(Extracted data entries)
○ ○ ○ ○ ○ ○ ○

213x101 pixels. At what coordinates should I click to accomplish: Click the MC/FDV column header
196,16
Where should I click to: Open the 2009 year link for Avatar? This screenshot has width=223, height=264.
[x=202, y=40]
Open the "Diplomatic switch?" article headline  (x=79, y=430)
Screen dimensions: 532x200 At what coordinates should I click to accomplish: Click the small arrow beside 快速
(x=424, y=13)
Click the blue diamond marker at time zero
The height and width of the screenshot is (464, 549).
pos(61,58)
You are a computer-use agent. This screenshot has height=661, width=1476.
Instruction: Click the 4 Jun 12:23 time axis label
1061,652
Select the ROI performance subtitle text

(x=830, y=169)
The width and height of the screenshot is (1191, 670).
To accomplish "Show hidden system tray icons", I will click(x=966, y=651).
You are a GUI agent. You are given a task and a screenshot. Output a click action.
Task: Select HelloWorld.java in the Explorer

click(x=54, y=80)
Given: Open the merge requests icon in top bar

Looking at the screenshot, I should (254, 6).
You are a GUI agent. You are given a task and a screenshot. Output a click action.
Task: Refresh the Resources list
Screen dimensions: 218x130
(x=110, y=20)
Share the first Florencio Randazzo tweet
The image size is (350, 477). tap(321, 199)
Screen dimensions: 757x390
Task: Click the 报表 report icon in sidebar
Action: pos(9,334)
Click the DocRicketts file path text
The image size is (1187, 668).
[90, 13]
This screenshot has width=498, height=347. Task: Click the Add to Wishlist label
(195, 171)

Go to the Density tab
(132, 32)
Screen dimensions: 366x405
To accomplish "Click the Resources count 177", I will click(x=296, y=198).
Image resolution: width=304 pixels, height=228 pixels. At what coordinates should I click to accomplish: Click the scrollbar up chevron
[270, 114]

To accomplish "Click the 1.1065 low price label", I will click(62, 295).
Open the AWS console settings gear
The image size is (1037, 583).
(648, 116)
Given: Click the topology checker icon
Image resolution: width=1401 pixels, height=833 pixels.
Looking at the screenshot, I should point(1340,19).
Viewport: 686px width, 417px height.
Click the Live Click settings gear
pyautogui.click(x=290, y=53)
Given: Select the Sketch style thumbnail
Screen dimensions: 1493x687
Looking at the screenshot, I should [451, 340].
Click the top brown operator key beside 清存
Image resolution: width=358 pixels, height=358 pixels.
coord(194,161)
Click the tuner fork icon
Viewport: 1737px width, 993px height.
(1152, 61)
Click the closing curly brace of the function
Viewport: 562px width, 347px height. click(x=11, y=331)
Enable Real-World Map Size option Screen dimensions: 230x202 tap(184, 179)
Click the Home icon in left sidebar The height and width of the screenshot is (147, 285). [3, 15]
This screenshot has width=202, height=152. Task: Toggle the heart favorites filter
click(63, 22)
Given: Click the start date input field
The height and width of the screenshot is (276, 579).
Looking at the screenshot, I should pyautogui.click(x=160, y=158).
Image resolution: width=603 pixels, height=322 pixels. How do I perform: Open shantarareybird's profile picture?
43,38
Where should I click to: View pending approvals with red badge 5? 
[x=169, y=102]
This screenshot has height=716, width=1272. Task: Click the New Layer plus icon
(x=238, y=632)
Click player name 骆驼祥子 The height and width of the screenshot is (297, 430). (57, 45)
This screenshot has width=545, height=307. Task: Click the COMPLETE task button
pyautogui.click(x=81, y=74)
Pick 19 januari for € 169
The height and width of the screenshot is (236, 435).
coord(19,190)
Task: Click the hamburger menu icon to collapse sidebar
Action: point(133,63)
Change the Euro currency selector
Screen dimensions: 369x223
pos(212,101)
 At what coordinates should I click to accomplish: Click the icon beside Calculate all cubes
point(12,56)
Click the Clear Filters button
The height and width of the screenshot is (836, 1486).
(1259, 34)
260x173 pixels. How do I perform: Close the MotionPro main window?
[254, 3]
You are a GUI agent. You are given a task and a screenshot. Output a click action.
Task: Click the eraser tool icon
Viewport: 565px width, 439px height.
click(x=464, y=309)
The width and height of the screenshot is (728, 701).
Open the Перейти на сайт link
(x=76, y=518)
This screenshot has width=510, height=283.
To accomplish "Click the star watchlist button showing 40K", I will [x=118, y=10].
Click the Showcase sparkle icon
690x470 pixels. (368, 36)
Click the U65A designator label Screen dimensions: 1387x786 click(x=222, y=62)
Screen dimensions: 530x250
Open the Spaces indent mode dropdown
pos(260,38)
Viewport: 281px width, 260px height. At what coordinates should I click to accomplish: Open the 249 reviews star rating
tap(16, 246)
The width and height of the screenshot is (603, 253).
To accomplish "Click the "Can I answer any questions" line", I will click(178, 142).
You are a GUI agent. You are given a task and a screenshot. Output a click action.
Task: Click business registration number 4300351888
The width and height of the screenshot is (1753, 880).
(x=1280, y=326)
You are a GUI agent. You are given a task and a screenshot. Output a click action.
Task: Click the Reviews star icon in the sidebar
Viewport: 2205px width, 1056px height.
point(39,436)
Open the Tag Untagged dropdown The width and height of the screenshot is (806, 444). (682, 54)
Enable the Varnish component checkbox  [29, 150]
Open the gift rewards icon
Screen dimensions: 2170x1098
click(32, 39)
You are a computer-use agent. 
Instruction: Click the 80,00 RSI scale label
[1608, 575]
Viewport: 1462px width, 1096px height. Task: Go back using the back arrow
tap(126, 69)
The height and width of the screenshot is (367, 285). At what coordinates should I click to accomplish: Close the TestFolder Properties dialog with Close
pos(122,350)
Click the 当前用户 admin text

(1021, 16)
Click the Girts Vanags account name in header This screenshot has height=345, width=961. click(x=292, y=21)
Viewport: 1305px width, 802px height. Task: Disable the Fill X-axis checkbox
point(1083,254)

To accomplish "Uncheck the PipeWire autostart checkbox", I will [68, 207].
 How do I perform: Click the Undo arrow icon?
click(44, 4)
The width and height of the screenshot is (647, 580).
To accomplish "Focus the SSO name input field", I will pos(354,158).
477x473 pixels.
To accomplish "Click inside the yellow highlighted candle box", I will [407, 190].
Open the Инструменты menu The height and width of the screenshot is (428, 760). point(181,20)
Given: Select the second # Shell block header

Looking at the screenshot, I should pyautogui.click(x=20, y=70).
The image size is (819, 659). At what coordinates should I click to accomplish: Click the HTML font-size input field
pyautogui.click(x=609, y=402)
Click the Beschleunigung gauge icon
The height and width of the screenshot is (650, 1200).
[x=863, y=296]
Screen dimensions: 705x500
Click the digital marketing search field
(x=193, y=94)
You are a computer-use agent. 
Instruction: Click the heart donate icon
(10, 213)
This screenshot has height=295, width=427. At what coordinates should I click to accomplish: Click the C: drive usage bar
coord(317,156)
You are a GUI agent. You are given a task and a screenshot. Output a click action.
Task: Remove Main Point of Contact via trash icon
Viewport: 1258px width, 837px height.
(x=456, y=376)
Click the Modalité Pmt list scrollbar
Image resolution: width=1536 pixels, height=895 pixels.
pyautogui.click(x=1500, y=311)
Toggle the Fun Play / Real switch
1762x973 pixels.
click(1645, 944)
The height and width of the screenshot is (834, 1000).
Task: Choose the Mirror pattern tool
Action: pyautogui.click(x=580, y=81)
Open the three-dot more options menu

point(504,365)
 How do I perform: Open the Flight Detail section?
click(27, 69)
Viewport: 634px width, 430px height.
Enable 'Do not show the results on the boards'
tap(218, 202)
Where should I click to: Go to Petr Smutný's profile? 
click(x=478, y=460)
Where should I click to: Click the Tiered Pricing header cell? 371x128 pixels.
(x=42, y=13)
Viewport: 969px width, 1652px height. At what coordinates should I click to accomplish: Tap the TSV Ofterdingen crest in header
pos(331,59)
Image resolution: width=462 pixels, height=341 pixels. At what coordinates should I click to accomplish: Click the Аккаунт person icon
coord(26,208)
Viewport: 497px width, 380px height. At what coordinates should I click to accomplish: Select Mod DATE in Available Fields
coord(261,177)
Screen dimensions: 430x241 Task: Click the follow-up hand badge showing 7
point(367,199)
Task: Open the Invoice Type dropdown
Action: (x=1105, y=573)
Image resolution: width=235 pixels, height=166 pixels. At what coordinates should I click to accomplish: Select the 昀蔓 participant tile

○ ○ ○ ○ ○ ○ ○

- _WHAT TO PRODUCE_
Pick out every line of the items above that contains the string "menu" and copy each one. Letter case counts.

- _WRITTEN RESPONSE_
Task: Click the hamburger menu icon to collapse sidebar
Open the Инструменты menu The height and width of the screenshot is (428, 760). point(181,20)
Open the three-dot more options menu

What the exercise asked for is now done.